So here's the new Tombs instead. They've been playing post-black metal out of Brooklyn, NY since 2007 and this is their fifth studio album, though the majority of the band has changed since their previous album, The Grand Annihilation, in 2017. Only Mike Hill on lead vocals, guitar and keyboards predates that and he was a founding member. I don't know if he just hired everyone from New Jersey's Kalopsia except the guitarist or they're lending a hand until he can put a new line-up together. Either way, this new Tombs works very well.

At least, it did once I got into it. I don't know if it was the aftertaste from that Six Feet Under album, but it took a little while for this to really grab me. It was the third track, Barren, that did it, with wild soloing and a thoughtful midsection. As that one ended and the keyboard intro to The Hunger began, I decided to start the album over again but didn't manage to actually do until quite a few songs had gone by. They just kept grabbing me.

The Hunger grabbed me, partly with distorted vocals that sound bizarrely like Lemmy and partly with sheer heaviness. Then Secrets of the Black Sun showed up, highlighting just how far from black metal the band have come. This is death/doom and it's as slow as molasses with a haunting female voice that floats up and away from its plodding drums. That grabbed me as well. Eventually, I managed to break the cycle by starting the album again before whichever next song started. And this second time, I was on board from the outset. Frickin' Six Feet Under.

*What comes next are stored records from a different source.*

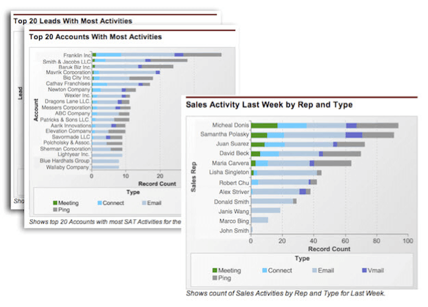
Task: Click Juan Suarez in the Sales Rep axis
Action: pos(232,145)
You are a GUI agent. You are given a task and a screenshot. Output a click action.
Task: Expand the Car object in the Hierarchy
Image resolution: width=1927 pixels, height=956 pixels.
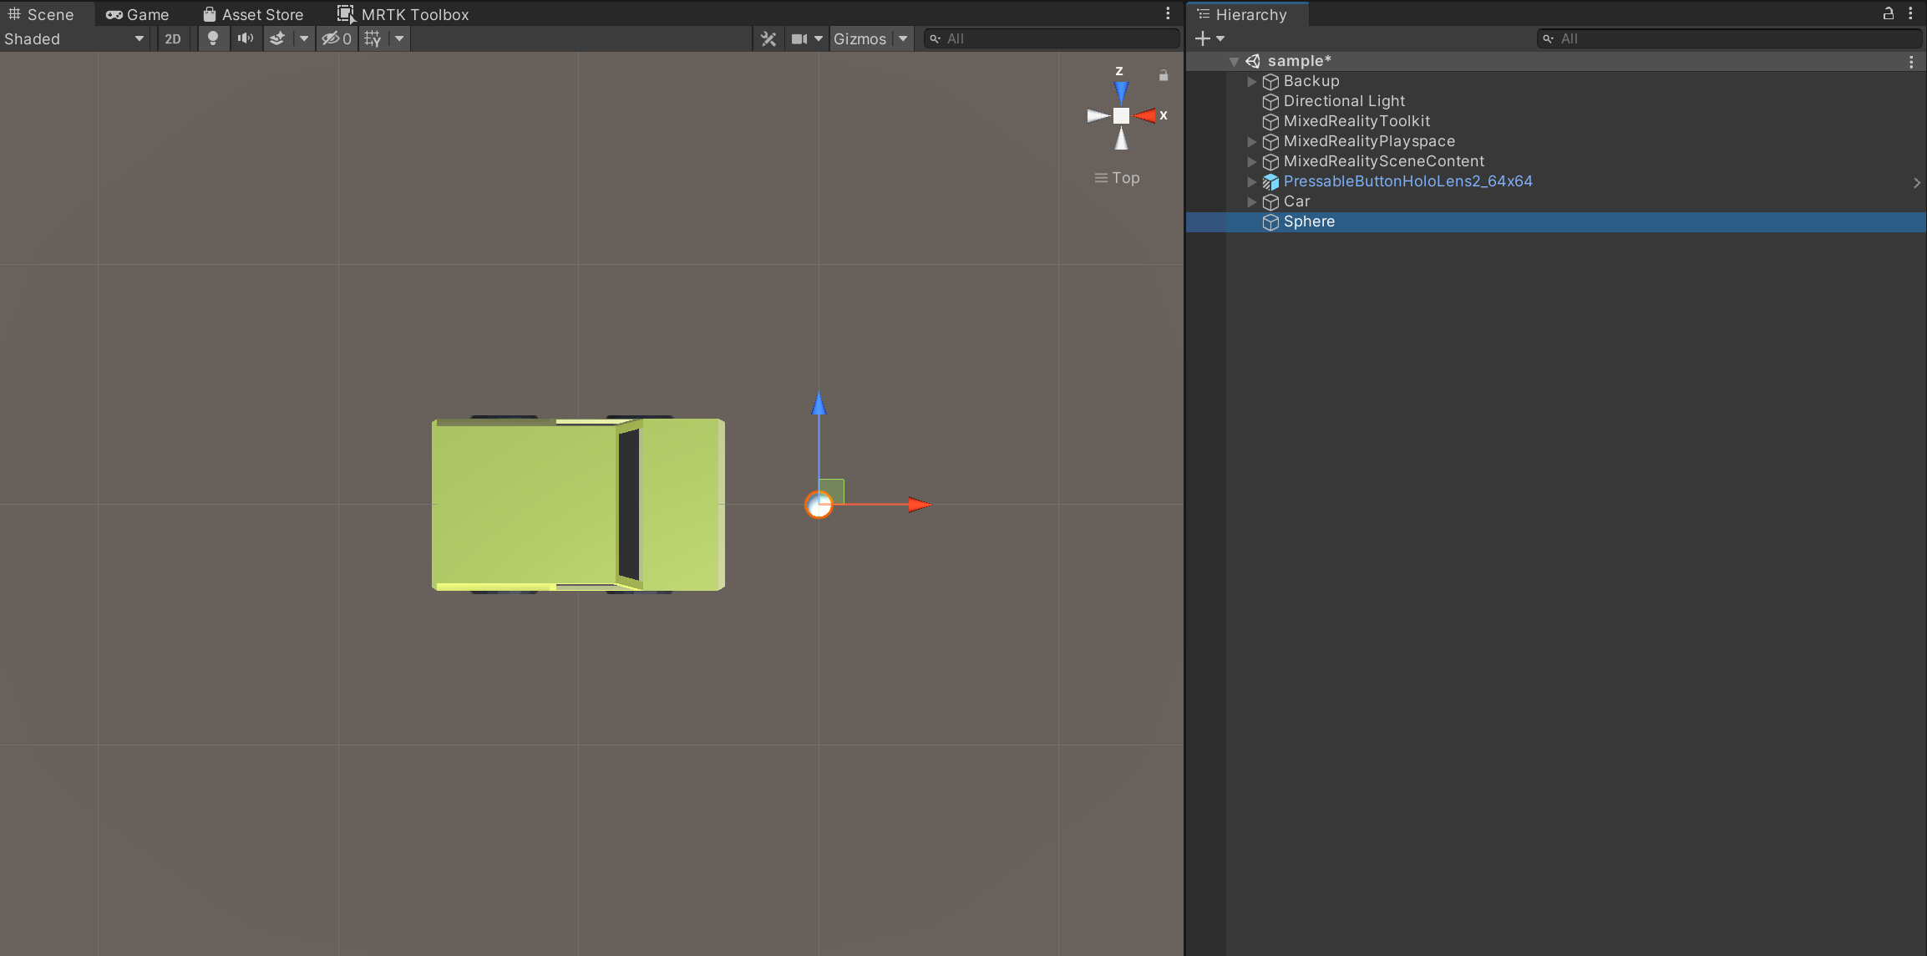coord(1251,201)
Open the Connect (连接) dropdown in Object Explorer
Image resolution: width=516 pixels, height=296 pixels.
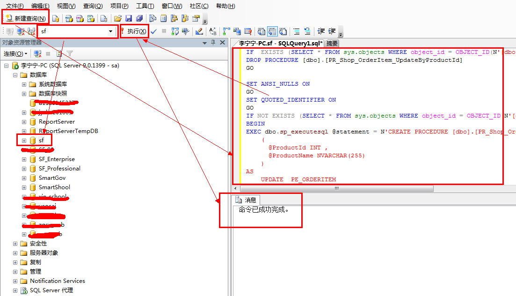click(x=15, y=54)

Tombs are getting really interesting. Bone Furnace barrels along like black metal and Mike Hill has a shrieky harsh voice but there's a warmth to the tone that goes against the black metal mindset. Black metal bands wouldn't generally go for production clear enough to catch all sorts of cool basswork at the beginning of Void Constellation. Those vocals find a death growl here as effortless as the shrieks on the opener and, however much double bass there is, this is death/doom that enjoys going slow as much as the black metal of the opener enjoyed going fast.

I presume that the folks from Kalopsia brought the death, but what about the doom? How about some of the more experimental material like Sombre Ruin? There's almost an industrial vibe to that, plus a layer of howling wolves, even though it plays as doom too. I wonder how much Celtic Frost factor into this. I'd bet money everyone involved has been listening to plenty of them, because I can hear it over varied material here: in the black-infused blitzkrieg of Descensum, the blackened death of Lex Talionis and the mid paced grind of Plague Years. Above all, it's in Mordum, which could be a tribute song. It's there in Sombre Ruin too, if not as overtly.

All that said, however much influence is here, this new Tombs are certainly not a Celtic Frost clone and I'm just appreciative of the variety they threw into this album. It's a generous one, running exactly an hour, but I never got bored, even though some of these songs feel longer than they are. Plague Years and Angel of Darkness are whiskers under seven minutes and Secrets of the Black Sun is a whisker over that. Maybe they'll start to tire after a few more listens.

As it stands, after a couple of times through, I'm rather thankful that the Six Feet Under sucked.